*What to do:*
The answer should hold exactly the lines of the entries below from the one containing "This screenshot has width=877, height=624." through the last line, both included.
Segment Start: Data provided
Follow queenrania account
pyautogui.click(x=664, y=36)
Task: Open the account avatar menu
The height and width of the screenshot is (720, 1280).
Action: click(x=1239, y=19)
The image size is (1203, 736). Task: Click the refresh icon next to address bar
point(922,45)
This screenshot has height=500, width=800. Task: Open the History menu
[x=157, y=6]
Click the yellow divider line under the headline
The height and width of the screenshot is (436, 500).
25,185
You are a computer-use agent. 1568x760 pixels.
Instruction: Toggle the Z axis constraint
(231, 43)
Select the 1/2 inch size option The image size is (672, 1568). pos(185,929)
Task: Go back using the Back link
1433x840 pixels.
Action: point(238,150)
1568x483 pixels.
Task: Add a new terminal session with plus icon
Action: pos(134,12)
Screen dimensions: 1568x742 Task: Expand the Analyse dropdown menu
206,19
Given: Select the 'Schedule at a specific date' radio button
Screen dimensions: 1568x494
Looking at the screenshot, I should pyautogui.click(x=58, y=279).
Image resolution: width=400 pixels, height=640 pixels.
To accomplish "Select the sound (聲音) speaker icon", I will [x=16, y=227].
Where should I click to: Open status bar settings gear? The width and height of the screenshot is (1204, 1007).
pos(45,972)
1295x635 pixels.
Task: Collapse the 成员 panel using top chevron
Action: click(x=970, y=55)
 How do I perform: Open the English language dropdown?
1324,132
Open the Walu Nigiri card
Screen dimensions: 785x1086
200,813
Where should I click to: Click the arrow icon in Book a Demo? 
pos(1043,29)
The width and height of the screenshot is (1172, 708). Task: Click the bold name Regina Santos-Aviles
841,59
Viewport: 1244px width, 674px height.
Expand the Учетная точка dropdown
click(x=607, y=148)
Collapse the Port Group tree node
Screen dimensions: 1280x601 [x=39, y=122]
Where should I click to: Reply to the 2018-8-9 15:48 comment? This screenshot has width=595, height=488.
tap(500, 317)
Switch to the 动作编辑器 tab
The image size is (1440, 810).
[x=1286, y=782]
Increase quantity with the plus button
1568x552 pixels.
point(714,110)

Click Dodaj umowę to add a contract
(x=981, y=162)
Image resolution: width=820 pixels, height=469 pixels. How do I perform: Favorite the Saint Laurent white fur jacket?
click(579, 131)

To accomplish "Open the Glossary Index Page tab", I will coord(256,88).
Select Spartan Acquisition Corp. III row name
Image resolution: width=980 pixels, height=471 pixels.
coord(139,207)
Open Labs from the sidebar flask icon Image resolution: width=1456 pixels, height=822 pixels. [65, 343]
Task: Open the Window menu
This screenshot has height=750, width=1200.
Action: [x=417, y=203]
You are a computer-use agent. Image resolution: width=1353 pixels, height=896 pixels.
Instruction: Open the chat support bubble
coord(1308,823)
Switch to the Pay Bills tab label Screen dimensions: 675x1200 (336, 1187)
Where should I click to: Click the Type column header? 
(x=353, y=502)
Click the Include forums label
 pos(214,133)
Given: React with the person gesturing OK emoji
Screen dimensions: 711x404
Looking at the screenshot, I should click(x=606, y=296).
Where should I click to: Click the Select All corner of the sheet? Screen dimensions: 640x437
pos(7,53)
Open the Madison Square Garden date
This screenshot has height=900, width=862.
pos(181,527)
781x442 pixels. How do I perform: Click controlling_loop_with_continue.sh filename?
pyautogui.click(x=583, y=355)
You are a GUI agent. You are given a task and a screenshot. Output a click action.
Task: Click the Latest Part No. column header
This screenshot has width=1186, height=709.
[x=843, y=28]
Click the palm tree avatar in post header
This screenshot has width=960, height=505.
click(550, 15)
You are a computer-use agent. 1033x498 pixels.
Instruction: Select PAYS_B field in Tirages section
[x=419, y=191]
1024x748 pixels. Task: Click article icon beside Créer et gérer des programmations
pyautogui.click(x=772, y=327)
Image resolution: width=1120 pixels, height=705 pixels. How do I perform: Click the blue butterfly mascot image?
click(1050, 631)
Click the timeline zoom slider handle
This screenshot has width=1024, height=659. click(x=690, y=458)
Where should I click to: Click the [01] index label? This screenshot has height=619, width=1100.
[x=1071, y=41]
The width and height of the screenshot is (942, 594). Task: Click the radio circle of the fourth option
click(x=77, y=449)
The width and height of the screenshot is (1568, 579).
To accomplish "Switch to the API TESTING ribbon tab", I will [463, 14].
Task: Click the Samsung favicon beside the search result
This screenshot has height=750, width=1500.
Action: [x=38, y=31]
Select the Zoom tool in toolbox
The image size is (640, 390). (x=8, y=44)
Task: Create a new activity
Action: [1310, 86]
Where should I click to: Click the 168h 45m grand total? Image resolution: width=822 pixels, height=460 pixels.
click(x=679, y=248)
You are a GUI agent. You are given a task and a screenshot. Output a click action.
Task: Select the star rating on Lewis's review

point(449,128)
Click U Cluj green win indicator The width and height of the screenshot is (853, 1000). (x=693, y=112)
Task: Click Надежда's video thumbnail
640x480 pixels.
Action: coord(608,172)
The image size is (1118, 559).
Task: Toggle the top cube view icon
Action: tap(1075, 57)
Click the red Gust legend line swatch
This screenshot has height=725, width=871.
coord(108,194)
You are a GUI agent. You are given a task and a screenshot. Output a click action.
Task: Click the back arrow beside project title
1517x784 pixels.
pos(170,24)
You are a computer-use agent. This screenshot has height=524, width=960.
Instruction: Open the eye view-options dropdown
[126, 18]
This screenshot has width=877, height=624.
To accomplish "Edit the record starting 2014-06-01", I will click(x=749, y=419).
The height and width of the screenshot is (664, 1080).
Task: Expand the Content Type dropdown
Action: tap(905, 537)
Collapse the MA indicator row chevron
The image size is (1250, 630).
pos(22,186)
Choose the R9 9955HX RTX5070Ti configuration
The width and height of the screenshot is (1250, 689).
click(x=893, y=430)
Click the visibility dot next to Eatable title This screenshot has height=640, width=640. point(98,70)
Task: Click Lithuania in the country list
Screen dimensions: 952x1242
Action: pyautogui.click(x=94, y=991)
Segment End: Data provided
*Exercise result:*
This screenshot has width=877, height=624.
To accomplish "Edit the record starting 2014-06-01", I will click(x=749, y=419).
The height and width of the screenshot is (664, 1080).
Task: Expand the Content Type dropdown
Action: tap(905, 537)
Collapse the MA indicator row chevron
The image size is (1250, 630).
pos(22,186)
Choose the R9 9955HX RTX5070Ti configuration
The width and height of the screenshot is (1250, 689).
click(x=893, y=430)
Click the visibility dot next to Eatable title This screenshot has height=640, width=640. point(98,70)
Task: Click Lithuania in the country list
Screen dimensions: 952x1242
Action: pyautogui.click(x=94, y=991)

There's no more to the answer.